16 mar 2017

Prìncipi del foro

Sembra che ultimamente la malavita stia rivolgendo le proprie attenzioni ai vip, ai veri caporioni, i quali avendo la possibilità di apparire sui media, possono frignare, lamentarsi pubblicamente e minacciare la ricorsa alle armi individuali. Sarà proprio vero? Percentualmente parlando credo proprio di no: noi mortidifame costituiamo almeno il 75% dei residenti e non c'è giorno che qualcuno tra gli amici, i conoscenti o i vicini non riceva in casa il solito derelitto magari estero disposto a tutto pur di arraffare qualche cosa, perché qui da nojos, si è sparsa la voce, che il delitto paga e conviene ai ladri trasferirvisi. Ben vengano quindi questi armamenti dei vip e speriamo che si dia inizio alla mattanza, magari si allevierebbe anche la nostra situazione, ma ormai nojautri di una certa esperienza siamo abituati a questo tipo di boutade. Certo loro vorrebbero che il bobbolo, particolarmente quello dei pensionati di una certa età, seguisse l'esempio, contribuisse alla eliminazione fisica, però son sempre mediamente bastardi perché nelle loro esternazioni televisive non danno chiare istruzioni ai derelitti per evitare loro tristi conseguenze. Come prima cosa occorre liberarsi di tutte le proprietà donandole agli eredi e solo quando si è nullatenenti allora si può combattere ad armi pari coi delinquenti, a quel punto sempre con l'aiuto dei vip occorre acquistare l'arma ed inscriversi al club di tiro a segno. L'aiuto dei vip deve essere concreto, perché mantenersi allenato costa, per via dei proiettili che debbono essere di buona qualità. Io personalmente suggerisco l'allenamento a braccio sciolto, come si faceva nel far west, perché poi nella realtà non si ha il tempo di prendere la mira né di tenere l'arma con le due mani.

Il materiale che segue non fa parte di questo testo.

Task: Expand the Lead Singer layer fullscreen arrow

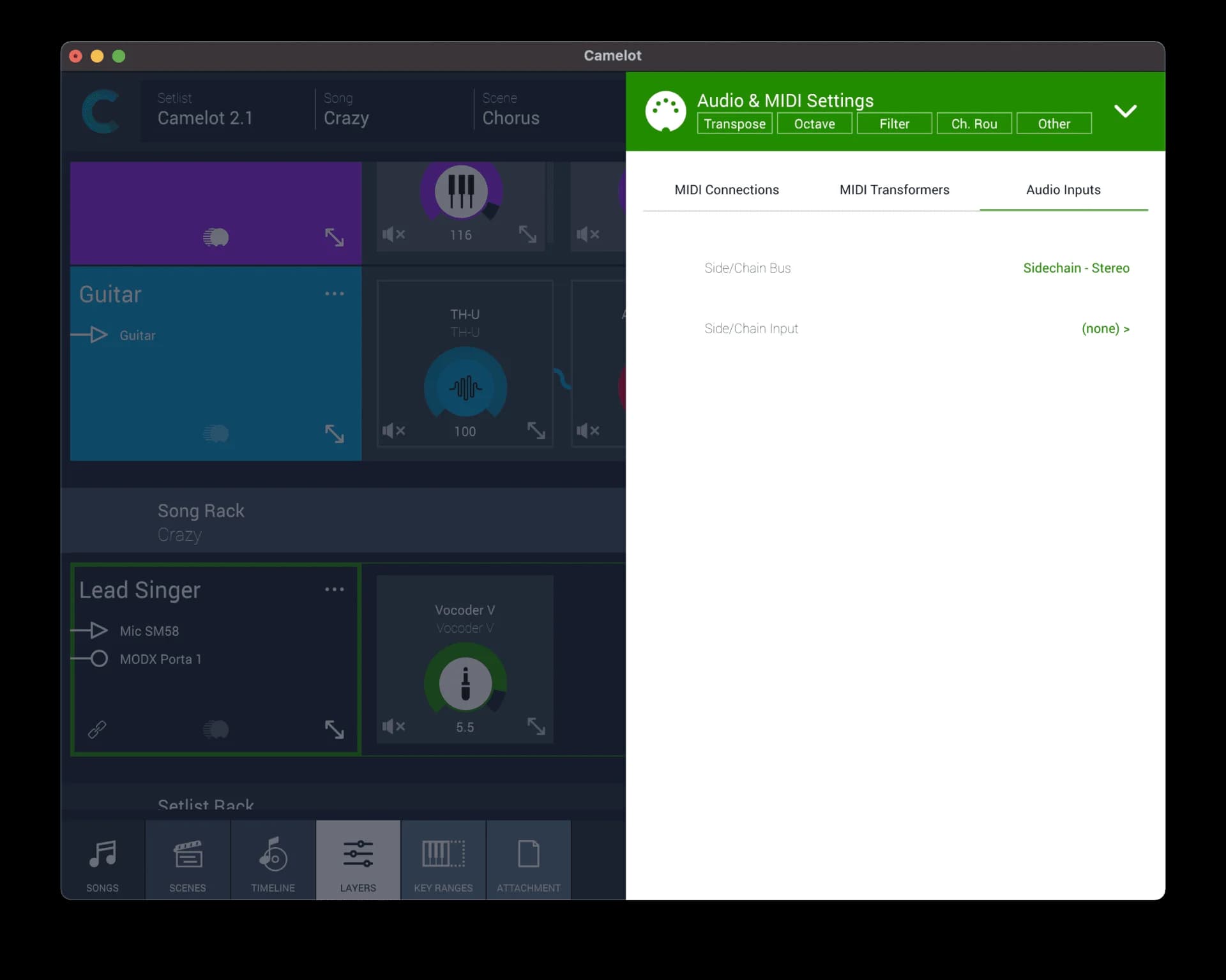Action: click(x=335, y=729)
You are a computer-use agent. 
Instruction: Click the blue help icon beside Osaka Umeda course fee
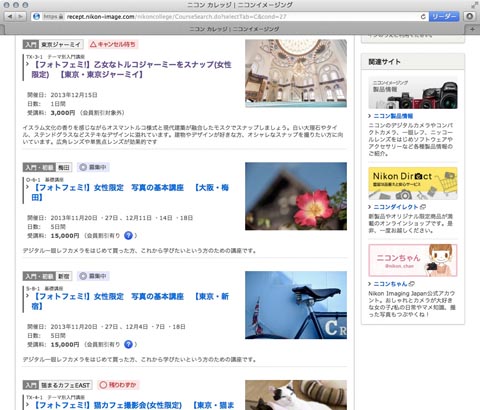(x=128, y=236)
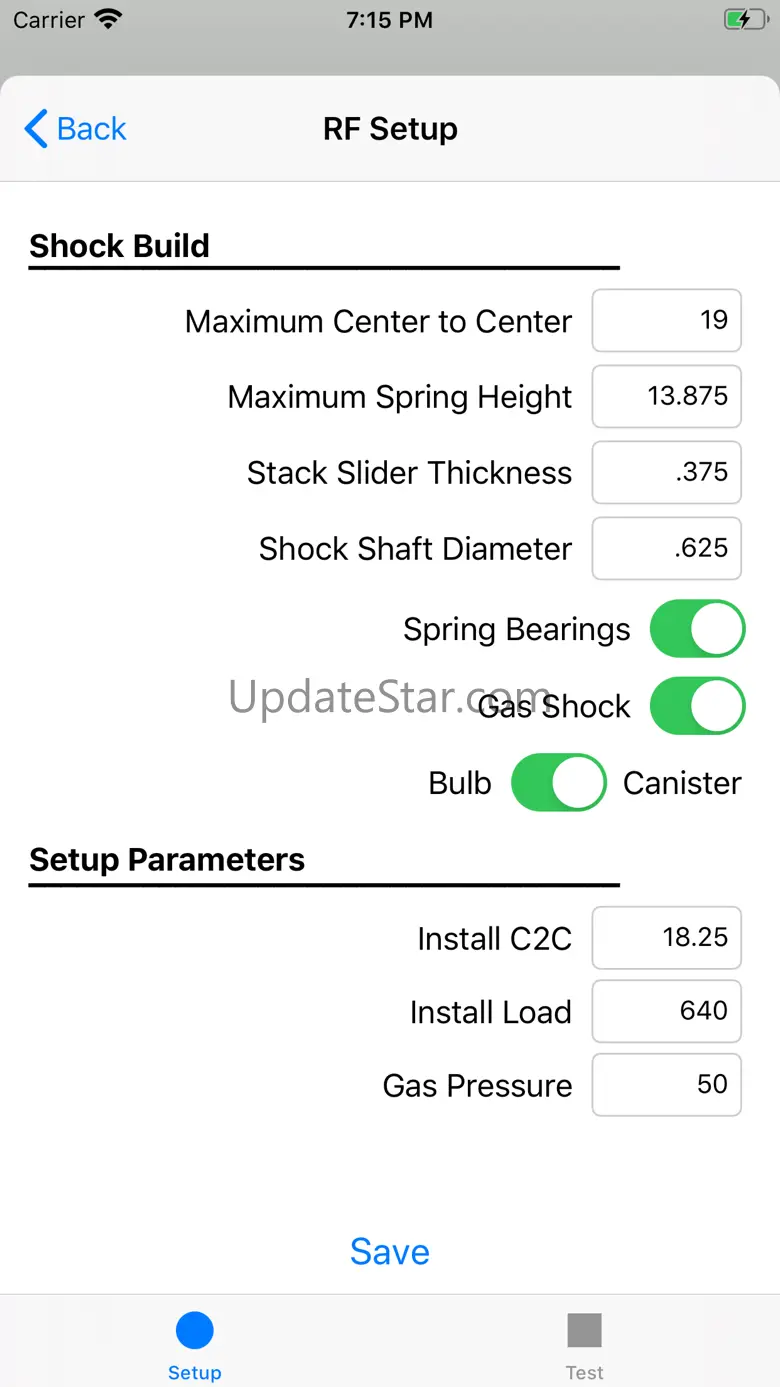Open the Test tab square icon
The width and height of the screenshot is (780, 1387).
point(584,1330)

Si deve raggiungere quel minimo di confidenza con l'arma scelta se se ne vuole trarre i vantaggi di possederla, altrimenti sarebbe meglio non usarla, occorre allenarsi sparando molti colpi e calcolando lo spostamento della traiettoia per il rinculo, ad esempio sparare alla gamba destra del malvivente per esser certi di beccarlo al petto verso sinistra, cosa che per molti sembrerebbe assurdo in quanto non potrebbe esserci l'appello come avviene nelle aule dei nostri tribunali: "per fortuna che il nostro ordinamento prevede l'appello" diceva il mio caro prof Ciompi, come me da sempre poeta della legge, altrimenti per i prìncipi del foro sarebbe dura la sopravvivenza.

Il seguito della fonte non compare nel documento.